The concrete difference between the two: VoiceInk lets you try before buying. Hearsy doesn't. If that matters to your decision, it's a real factor.
Which to choose#
Choose VoiceInk if:
- You want an open-source, auditable codebase — not just a privacy claim
- You move between many apps and want per-context settings to load automatically via Power Mode
- You prefer to try before purchasing (free trial available)
- You want App Store installation and updates
- You're comfortable configuring your own per-app settings upfront
Choose Hearsy if:
- You want AI cleanup that works immediately with no configuration — the local Qwen 2.5 model handles formatting without an API key or prompt setup
- You prefer selecting a template explicitly over automatic per-app switching
- You want a bundled local LLM included rather than managing your own AI feature configuration
- Direct download is fine and you don't need App Store distribution
The honest overlap: If your main criteria are local processing, offline capability, and one-time pricing, both apps deliver. The decision comes down to workflow approach (automatic Power Mode vs explicit templates), AI cleanup implementation (bundled LLM vs configurable features), and open-source transparency — not engine performance or privacy, where the two apps are equivalent.

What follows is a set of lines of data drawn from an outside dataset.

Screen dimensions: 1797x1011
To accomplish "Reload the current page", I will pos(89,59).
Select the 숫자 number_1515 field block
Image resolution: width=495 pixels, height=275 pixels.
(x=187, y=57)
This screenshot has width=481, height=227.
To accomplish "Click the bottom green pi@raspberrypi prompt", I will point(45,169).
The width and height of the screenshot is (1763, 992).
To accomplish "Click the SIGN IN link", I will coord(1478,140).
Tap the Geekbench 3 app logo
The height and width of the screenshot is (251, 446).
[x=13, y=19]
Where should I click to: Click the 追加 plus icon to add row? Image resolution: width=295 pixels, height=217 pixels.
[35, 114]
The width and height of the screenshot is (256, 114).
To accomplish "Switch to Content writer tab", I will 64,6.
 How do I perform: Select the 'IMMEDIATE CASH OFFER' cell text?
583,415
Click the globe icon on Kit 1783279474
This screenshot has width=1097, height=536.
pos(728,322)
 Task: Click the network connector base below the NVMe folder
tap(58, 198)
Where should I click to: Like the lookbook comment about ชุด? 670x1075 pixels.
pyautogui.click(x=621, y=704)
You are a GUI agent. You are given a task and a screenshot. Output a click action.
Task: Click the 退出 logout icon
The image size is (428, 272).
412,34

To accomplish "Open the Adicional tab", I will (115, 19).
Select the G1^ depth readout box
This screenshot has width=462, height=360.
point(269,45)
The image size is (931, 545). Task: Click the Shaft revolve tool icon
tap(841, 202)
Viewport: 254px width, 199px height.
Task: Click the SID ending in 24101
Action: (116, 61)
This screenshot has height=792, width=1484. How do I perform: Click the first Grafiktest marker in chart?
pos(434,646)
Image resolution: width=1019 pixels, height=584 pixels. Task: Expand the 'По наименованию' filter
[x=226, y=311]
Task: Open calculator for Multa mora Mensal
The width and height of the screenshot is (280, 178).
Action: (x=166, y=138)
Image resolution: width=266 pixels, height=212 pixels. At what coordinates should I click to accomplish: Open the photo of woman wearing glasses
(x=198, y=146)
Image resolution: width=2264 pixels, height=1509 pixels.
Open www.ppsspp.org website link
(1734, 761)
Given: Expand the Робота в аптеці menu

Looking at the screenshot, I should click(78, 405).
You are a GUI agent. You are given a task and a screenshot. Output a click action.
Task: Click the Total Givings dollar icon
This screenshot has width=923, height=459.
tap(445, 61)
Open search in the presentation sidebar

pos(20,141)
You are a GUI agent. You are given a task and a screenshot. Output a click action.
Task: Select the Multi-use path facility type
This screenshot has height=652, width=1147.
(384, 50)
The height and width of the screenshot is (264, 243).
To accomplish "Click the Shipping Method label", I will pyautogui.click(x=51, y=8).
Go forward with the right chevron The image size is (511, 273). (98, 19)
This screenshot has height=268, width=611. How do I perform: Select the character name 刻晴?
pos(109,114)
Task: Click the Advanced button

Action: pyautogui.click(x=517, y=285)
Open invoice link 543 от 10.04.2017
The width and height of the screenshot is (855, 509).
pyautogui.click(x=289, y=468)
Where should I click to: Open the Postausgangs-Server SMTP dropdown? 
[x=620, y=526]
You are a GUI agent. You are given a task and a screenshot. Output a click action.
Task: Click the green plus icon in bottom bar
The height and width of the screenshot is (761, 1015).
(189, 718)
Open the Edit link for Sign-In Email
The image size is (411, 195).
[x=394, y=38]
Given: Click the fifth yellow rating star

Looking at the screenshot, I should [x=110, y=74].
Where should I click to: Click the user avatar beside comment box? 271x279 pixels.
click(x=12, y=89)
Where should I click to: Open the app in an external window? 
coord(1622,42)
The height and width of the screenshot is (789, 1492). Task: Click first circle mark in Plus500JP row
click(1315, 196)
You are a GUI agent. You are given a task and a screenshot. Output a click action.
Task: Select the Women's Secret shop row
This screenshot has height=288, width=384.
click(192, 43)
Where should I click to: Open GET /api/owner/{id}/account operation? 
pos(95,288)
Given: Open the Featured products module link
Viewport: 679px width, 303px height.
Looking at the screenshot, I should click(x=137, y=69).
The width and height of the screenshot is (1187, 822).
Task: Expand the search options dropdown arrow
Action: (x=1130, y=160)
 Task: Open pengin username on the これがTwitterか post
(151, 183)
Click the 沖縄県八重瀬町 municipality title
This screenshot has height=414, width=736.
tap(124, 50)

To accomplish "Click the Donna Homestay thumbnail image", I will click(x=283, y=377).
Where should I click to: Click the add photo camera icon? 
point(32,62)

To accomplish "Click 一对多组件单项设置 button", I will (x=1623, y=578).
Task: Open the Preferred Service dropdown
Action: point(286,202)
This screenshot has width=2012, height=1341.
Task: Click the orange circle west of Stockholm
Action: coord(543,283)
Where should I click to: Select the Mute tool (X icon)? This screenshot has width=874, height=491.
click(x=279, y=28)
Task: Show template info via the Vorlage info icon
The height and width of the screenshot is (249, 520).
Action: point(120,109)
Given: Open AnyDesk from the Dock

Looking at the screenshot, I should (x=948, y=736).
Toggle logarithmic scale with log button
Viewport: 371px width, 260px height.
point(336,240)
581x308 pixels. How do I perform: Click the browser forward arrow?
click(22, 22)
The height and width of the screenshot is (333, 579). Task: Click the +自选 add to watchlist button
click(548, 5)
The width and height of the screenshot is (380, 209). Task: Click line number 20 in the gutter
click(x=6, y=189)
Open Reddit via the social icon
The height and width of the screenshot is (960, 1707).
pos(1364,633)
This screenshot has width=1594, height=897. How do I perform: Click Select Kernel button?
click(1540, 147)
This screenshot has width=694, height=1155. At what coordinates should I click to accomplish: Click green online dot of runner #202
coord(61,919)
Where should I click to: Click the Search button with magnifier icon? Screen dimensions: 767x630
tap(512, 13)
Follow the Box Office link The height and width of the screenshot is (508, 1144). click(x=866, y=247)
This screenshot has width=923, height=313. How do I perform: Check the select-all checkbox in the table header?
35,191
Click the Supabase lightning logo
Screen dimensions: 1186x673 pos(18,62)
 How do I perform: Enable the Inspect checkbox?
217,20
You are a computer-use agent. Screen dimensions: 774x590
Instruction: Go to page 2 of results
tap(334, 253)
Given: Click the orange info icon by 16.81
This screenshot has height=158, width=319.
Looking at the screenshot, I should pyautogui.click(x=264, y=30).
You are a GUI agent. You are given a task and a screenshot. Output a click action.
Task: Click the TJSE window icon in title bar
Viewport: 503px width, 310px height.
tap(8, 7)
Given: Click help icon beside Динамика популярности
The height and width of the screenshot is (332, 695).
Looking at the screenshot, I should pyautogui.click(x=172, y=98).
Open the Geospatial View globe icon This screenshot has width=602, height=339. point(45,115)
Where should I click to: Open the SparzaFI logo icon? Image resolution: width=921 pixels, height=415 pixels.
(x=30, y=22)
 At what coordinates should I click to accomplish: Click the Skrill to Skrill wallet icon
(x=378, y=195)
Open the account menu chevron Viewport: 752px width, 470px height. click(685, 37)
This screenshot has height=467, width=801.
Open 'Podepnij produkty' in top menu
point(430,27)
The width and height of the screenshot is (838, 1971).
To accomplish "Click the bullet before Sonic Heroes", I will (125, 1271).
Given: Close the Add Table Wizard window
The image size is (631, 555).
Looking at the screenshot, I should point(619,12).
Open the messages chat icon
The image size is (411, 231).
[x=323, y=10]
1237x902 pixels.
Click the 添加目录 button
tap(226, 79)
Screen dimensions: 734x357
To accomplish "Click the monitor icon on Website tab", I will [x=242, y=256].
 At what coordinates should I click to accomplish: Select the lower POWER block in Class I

For a comparison with cloud-based options, see Wispr Flow vs Hearsy. For how Parakeet compares to Whisper as transcription engines, see Whisper vs Parakeet. For the full Mac dictation landscape, see best dictation software for Mac. For context on why local processing differs from cloud, see AI transcription: local vs cloud.
Frequently asked questions#
What is VoiceInk?#
VoiceInk is an open-source local dictation app for macOS. It runs Whisper and Parakeet on-device, has no subscription, and costs $39.99 one-time — or nothing if you compile from the GitHub source. Power Mode automatically applies per-app dictation settings. Available on the Mac App Store.
Is VoiceInk free?#
VoiceInk has a free trial period. The app is also open source on GitHub under the MIT license — you can compile and run it yourself at no cost. The pre-built version from the App Store or the developer's site is $39.99 one-time, with no word limits or subscription.
VoiceInk vs SuperWhisper — what's the difference?#
VoiceInk is local-only with one-time pricing and supports Whisper + Parakeet. SuperWhisper offers a free tier (unlimited use of smaller Whisper models), subscription plans ($8.49/month or $84.99/year), a $249 lifetime license, and covers macOS, iOS, and Windows. VoiceInk's Power Mode automates per-app context; SuperWhisper's custom AI modes give more granular control over post-processing prompts.
Does VoiceInk work offline?#
Yes. VoiceInk runs Whisper and Parakeet locally on your Mac — no internet connection needed for transcription. Audio is processed in RAM and never transmitted to a server. Some AI-enhanced features may behave differently; check VoiceInk's documentation for specifics.
What is the best VoiceInk alternative?#
For local Mac dictation with a bundled local LLM for AI cleanup: Hearsy. For a free tier with Whisper models before committing: SuperWhisper. For cloud-based dictation with automatic screen-context awareness: Wispr Flow. VoiceInk, Hearsy, and SuperWhisper all process transcription locally — the differences are in AI post-processing, pricing model, and ecosystem support.